** Opening Dataset records block **

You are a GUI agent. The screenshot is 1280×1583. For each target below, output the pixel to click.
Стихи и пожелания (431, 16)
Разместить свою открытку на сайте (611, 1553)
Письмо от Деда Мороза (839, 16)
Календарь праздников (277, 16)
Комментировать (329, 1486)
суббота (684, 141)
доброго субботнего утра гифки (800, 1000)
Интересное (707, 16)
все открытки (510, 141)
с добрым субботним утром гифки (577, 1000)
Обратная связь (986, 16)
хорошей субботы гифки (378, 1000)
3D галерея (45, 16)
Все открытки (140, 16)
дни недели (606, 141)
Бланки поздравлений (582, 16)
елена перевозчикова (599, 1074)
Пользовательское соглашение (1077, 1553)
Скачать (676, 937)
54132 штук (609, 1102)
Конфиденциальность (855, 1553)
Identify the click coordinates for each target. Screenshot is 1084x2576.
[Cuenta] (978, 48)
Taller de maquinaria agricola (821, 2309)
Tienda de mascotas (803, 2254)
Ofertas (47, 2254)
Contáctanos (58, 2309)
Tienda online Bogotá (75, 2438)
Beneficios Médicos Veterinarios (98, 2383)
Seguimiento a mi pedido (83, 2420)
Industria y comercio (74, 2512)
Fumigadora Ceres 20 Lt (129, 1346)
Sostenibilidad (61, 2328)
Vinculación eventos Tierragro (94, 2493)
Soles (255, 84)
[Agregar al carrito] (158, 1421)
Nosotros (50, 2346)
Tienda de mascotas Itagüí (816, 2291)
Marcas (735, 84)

** Closing Dataset records block **

→ **What you should do**
Among the records above, find each line holding "гифки" and list it.

→ **Task answer**
доброго субботнего утра гифки (800, 1000)
с добрым субботним утром гифки (577, 1000)
хорошей субботы гифки (378, 1000)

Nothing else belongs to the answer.